EXCERPTED RECORDS
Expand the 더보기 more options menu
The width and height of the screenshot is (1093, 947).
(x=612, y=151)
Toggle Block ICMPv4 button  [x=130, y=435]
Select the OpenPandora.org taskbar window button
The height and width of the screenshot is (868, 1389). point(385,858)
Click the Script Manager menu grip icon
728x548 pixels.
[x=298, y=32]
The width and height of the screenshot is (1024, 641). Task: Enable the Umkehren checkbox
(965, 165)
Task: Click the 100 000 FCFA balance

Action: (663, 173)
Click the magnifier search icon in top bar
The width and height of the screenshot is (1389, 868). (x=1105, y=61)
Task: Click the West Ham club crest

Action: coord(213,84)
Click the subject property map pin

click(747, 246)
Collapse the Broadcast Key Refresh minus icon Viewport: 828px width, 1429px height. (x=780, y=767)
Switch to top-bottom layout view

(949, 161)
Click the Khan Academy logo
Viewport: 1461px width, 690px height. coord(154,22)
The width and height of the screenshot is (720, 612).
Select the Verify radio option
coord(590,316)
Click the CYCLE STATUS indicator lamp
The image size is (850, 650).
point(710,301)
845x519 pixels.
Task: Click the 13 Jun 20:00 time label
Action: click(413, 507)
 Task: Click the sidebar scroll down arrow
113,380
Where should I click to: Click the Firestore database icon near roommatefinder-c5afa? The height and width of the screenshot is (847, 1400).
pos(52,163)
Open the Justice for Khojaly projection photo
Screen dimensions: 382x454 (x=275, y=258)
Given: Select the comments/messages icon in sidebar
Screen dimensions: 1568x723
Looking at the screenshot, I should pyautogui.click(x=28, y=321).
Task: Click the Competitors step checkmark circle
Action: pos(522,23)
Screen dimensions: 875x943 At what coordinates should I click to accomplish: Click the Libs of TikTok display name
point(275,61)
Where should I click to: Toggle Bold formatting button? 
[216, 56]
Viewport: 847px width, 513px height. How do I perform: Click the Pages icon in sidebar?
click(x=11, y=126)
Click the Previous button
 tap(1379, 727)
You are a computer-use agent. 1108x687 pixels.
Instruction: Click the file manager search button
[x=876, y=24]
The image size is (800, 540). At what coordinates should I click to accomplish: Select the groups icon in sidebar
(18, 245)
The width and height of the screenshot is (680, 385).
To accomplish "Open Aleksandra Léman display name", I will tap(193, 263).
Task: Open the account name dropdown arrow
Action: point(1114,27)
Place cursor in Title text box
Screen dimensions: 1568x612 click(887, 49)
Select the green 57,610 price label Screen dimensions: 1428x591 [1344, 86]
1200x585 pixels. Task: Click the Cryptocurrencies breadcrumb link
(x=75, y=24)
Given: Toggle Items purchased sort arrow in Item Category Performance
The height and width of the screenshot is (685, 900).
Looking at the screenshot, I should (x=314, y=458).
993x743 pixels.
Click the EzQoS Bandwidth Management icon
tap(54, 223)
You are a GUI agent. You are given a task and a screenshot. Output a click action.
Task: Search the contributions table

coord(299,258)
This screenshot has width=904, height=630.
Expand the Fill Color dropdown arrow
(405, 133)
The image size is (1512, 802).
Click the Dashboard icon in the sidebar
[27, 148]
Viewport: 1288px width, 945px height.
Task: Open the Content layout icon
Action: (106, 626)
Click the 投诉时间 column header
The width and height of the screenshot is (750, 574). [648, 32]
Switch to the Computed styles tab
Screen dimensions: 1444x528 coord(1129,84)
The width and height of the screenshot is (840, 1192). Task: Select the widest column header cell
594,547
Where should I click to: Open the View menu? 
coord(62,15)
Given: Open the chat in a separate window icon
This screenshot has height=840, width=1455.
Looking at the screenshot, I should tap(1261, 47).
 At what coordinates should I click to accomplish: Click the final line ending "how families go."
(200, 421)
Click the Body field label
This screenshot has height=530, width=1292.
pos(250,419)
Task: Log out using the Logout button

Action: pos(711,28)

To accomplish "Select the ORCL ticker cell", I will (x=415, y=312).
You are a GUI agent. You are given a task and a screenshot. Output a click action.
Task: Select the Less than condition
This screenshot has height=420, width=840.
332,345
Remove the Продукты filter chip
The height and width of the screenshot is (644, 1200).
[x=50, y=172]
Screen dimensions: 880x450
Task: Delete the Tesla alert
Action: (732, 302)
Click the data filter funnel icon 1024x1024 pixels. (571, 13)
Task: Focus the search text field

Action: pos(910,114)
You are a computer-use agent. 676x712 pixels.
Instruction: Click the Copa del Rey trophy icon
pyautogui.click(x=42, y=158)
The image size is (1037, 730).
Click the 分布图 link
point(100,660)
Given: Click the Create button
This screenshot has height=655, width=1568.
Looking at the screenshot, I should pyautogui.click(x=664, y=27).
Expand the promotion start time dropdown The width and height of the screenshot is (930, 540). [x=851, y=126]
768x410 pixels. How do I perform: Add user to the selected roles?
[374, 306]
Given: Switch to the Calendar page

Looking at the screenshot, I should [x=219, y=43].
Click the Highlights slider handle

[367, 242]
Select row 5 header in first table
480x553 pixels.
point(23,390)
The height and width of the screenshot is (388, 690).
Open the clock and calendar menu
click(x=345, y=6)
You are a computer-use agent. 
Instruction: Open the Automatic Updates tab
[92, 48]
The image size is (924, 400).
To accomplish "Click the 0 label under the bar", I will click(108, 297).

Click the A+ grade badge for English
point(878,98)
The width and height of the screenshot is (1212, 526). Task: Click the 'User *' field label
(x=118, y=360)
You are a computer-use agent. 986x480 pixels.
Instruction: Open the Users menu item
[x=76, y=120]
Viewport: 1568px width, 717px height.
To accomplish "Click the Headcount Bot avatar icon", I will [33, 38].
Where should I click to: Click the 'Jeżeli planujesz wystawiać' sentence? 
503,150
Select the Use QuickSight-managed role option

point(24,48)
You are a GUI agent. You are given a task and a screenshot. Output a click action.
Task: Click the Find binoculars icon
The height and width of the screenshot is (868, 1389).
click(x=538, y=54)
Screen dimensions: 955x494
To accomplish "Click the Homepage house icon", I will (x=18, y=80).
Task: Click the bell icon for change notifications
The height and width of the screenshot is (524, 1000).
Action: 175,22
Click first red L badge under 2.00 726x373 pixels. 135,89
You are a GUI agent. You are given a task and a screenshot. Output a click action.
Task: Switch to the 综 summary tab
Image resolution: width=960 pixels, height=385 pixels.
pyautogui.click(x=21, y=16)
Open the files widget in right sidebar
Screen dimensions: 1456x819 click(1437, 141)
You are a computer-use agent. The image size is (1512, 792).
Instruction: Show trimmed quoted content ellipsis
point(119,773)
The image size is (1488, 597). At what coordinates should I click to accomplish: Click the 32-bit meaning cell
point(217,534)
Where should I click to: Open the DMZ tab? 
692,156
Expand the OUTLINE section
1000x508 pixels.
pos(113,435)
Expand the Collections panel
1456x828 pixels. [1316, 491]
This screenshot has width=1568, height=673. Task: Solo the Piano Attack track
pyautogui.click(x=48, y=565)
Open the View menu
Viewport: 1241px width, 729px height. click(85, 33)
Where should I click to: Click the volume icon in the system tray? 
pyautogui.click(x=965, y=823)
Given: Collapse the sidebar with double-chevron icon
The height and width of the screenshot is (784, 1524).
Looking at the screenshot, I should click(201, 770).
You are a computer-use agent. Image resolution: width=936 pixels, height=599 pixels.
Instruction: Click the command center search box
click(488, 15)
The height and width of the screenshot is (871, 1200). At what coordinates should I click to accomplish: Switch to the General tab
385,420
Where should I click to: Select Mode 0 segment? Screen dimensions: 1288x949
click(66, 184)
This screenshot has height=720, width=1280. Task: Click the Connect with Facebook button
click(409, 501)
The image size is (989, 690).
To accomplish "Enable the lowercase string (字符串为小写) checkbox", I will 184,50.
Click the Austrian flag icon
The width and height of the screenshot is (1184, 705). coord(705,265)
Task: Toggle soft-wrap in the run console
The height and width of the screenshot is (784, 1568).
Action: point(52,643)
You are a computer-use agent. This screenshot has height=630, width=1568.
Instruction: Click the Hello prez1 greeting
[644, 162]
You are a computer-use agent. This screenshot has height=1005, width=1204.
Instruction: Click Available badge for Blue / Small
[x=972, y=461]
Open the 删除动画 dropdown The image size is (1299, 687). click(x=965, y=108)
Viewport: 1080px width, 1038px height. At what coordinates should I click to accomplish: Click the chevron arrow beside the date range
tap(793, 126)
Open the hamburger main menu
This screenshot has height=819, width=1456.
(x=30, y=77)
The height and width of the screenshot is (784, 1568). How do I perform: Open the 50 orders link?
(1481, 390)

EXERCISE REQUIREMENTS
Copy the records above verbatim, everything from the line containing "Screen dimensions: 875x943" down to the line containing "coord(62,15)", both of those lines included.

WRITTEN RESPONSE
Screen dimensions: 875x943 At what coordinates should I click to accomplish: Click the Libs of TikTok display name
point(275,61)
Where should I click to: Toggle Bold formatting button? 
[216, 56]
Viewport: 847px width, 513px height. How do I perform: Click the Pages icon in sidebar?
click(x=11, y=126)
Click the Previous button
 tap(1379, 727)
You are a computer-use agent. 1108x687 pixels.
Instruction: Click the file manager search button
[x=876, y=24]
The image size is (800, 540). At what coordinates should I click to accomplish: Select the groups icon in sidebar
(18, 245)
The width and height of the screenshot is (680, 385).
To accomplish "Open Aleksandra Léman display name", I will tap(193, 263).
Task: Open the account name dropdown arrow
Action: point(1114,27)
Place cursor in Title text box
Screen dimensions: 1568x612 click(887, 49)
Select the green 57,610 price label Screen dimensions: 1428x591 [1344, 86]
1200x585 pixels. Task: Click the Cryptocurrencies breadcrumb link
(x=75, y=24)
Given: Toggle Items purchased sort arrow in Item Category Performance
The height and width of the screenshot is (685, 900).
Looking at the screenshot, I should (x=314, y=458).
993x743 pixels.
Click the EzQoS Bandwidth Management icon
tap(54, 223)
You are a GUI agent. You are given a task and a screenshot. Output a click action.
Task: Search the contributions table

coord(299,258)
This screenshot has width=904, height=630.
Expand the Fill Color dropdown arrow
(405, 133)
The image size is (1512, 802).
Click the Dashboard icon in the sidebar
[27, 148]
Viewport: 1288px width, 945px height.
Task: Open the Content layout icon
Action: (106, 626)
Click the 投诉时间 column header
The width and height of the screenshot is (750, 574). [648, 32]
Switch to the Computed styles tab
Screen dimensions: 1444x528 coord(1129,84)
The width and height of the screenshot is (840, 1192). Task: Select the widest column header cell
594,547
Where should I click to: Open the View menu? 
coord(62,15)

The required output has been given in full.